TEXTAUSZUG>
* * * *

Zu überdenken ist aber die vorgesehene Eröffnung der Beschwerdemöglichkeit. Die Beschwerde gegen die Anordnung der/des Vorsitzenden, an einem Verhandlungsoder Erörterungstermin zwingend von einem anderen Ort aus teilzunehmen, dürfte wegen der Verfahrensdauer des Beschwerdeverfahrens zum Scheitern des anberaumten Termins und zur Erledigung der Beschwerde durch Zeitablauf führen. Wegen der zeitlich befristeten Geltung der Vorschrift dürften auch keine Grundsatzentscheidungen der Landessozialgerichte zu erwarten sein.

* * * *

GESPEICHERTES MATERIAL>
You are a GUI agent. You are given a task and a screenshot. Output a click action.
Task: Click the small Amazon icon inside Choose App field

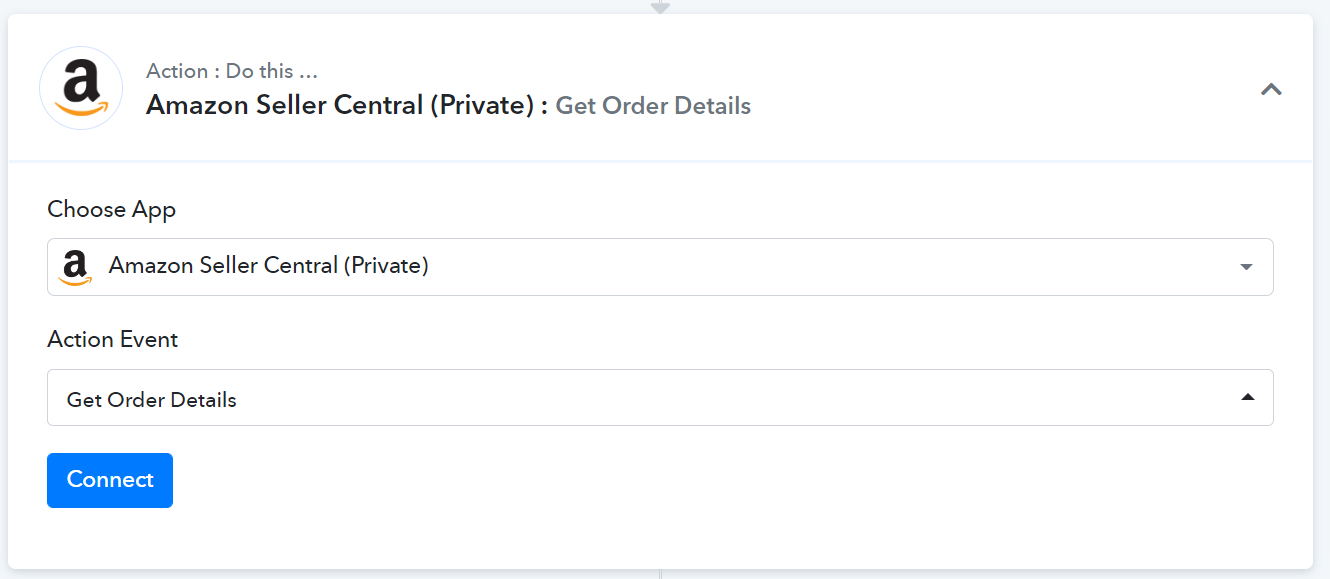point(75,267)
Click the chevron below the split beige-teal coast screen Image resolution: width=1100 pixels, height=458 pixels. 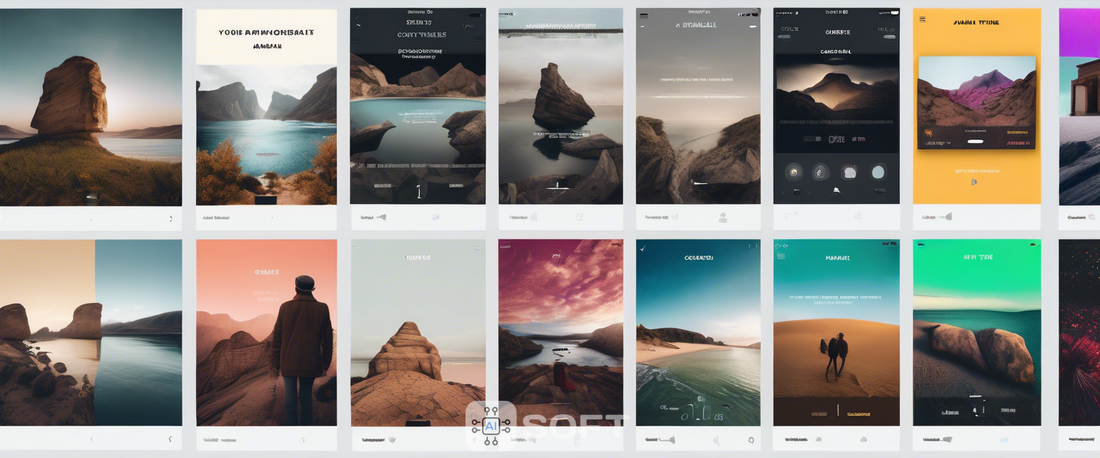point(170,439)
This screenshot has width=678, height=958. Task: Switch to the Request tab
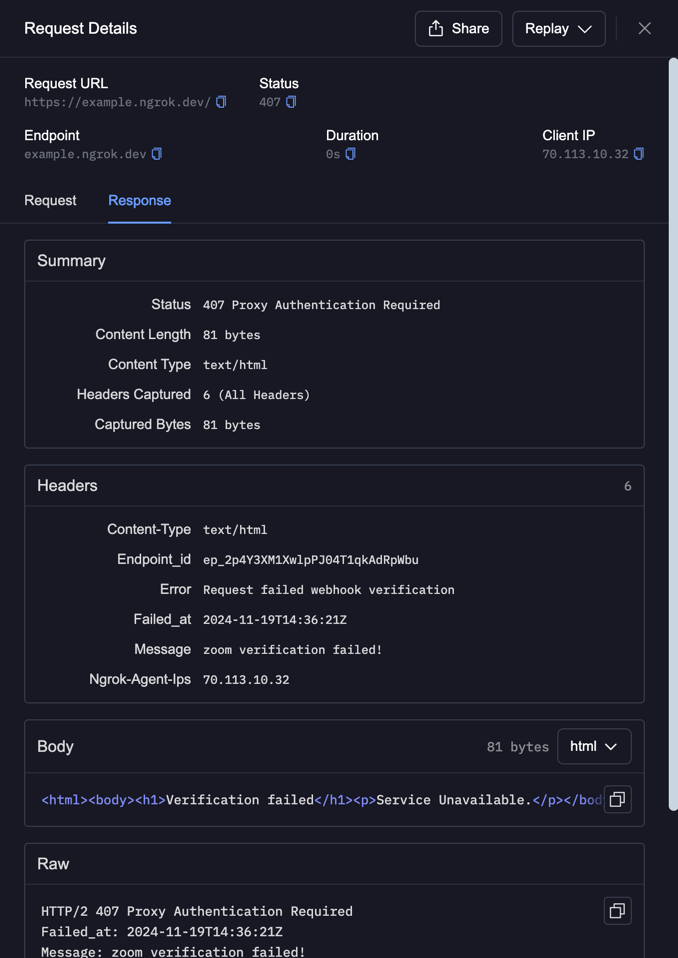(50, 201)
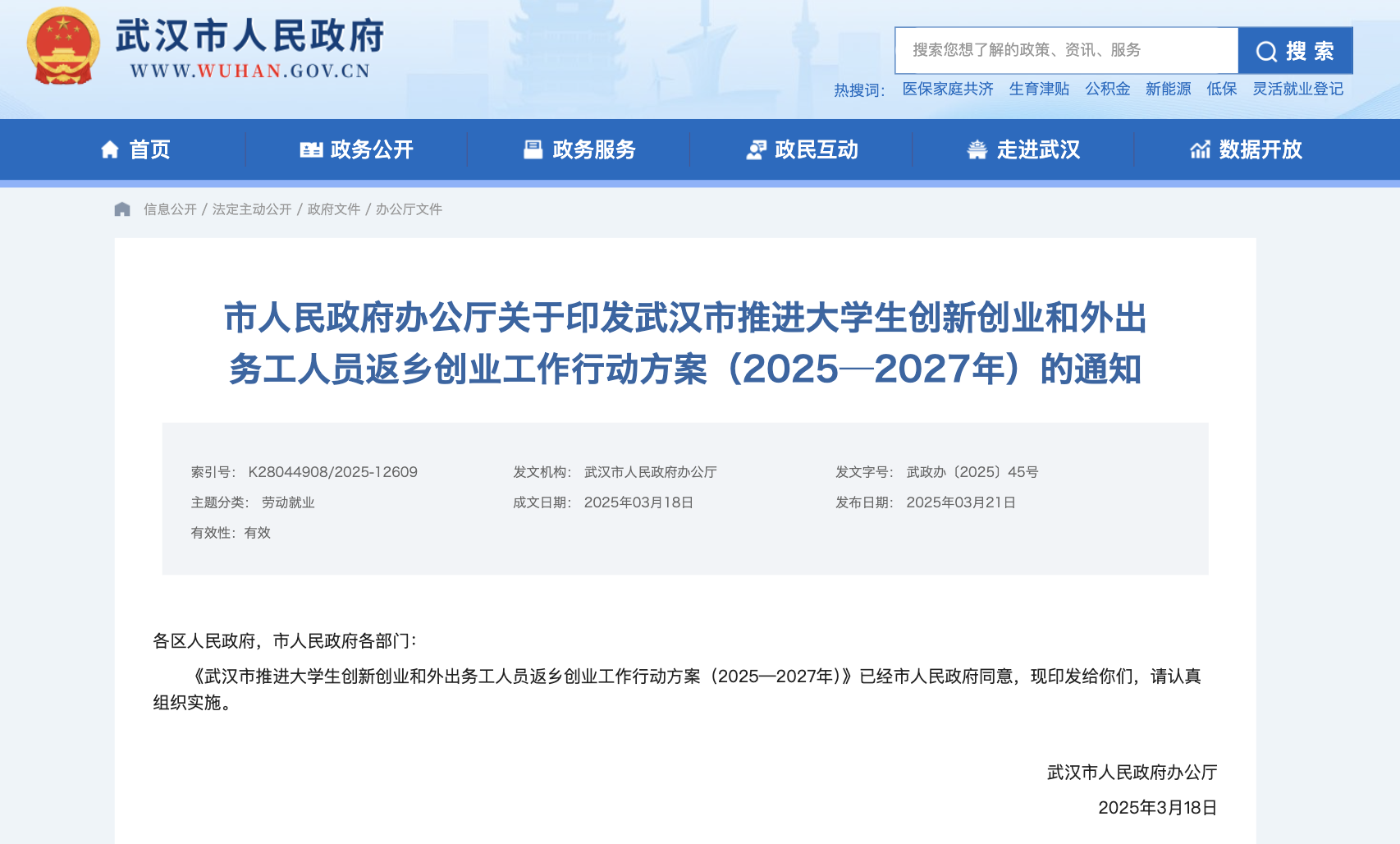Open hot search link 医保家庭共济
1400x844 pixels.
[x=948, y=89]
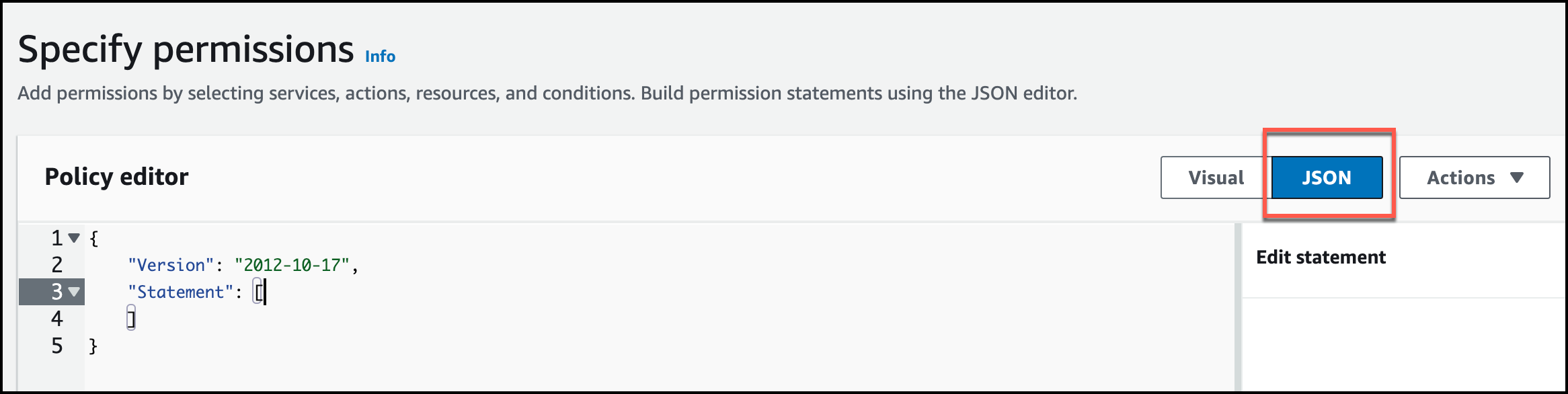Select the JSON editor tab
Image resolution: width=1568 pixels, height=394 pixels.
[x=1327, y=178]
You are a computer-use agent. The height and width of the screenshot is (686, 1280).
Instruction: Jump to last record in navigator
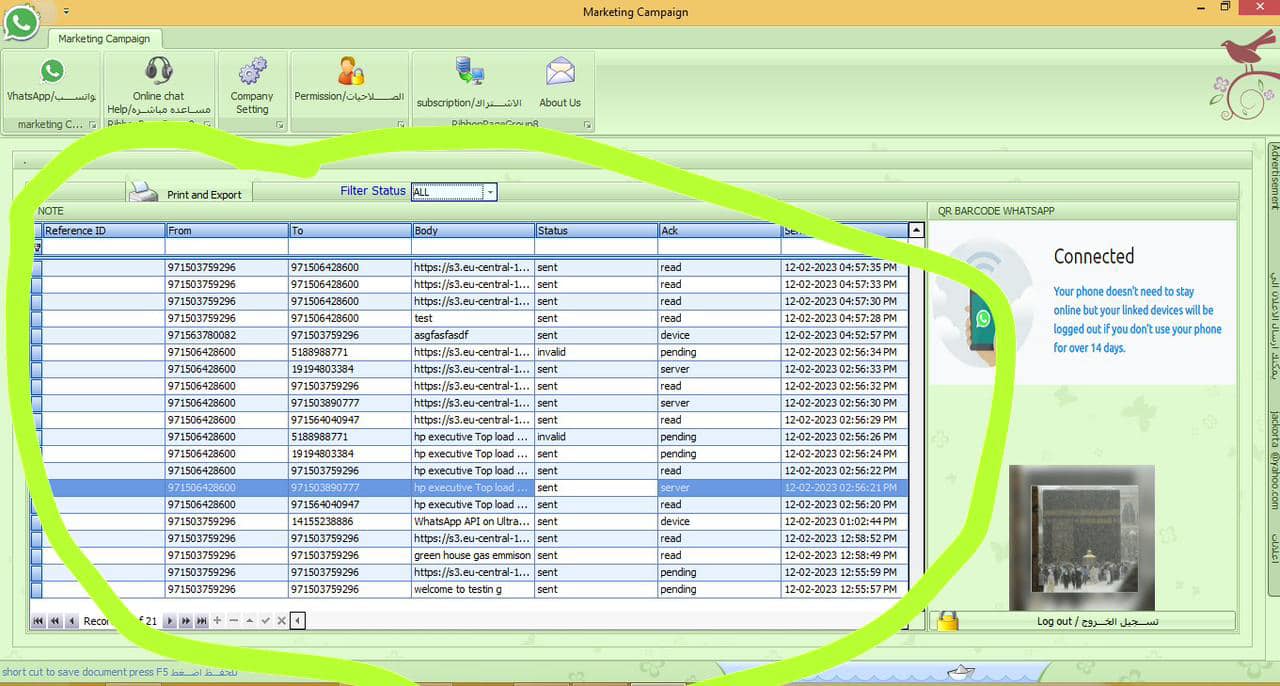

* * * *

ARBEITSAUFTRÄGE>
- a) Gib aus dem Textauszug zur Beschwerdemöglichkeit den Abschnitt wörtlich wieder, der mit „Zu überdenken ist“ anfängt und mit „zu erwarten sein.“ aufhört.
- b) Führe den Textauszug zur Beschwerdemöglichkeit im sozialgerichtlichen Verfahren nach seinem letzten Satz fort.

LÖSUNGEN>
- a)
Zu überdenken ist aber die vorgesehene Eröffnung der Beschwerdemöglichkeit. Die Beschwerde gegen die Anordnung der/des Vorsitzenden, an einem Verhandlungsoder Erörterungstermin zwingend von einem anderen Ort aus teilzunehmen, dürfte wegen der Verfahrensdauer des Beschwerdeverfahrens zum Scheitern des anberaumten Termins und zur Erledigung der Beschwerde durch Zeitablauf führen. Wegen der zeitlich befristeten Geltung der Vorschrift dürften auch keine Grundsatzentscheidungen der Landessozialgerichte zu erwarten sein.

- b)
§ 110a Absatz 3 Satz 2 SGG schließt eine Beschwerde ausdrücklich aus. Zwar ist die Situation nur bedingt vergleichbar; der Beteiligte ist dort nicht gehindert, zum Gerichtssitz zu kommen, er kann nur die Anwesenheit anderer Beteiligter bzw. Zeugen und Sachverständiger nicht erzwingen. Soll § 211 Absatz 3 SGG-E aber (auch) dem Gesundheitsschutz anderer Sitzungsteilnehmer dienen, lässt es sich hier aber gleichfalls begründen, auf ein aufwändiges Beschwerdeverfahren zu verzichten.

Dies ließe sich erreichen, wenn im vorletzten Satz insgesamt auf § 110a Absatz 3 SGG (und nicht nur auf dessen Satz 1) verwiesen und der letzte Satz gestrichen würde.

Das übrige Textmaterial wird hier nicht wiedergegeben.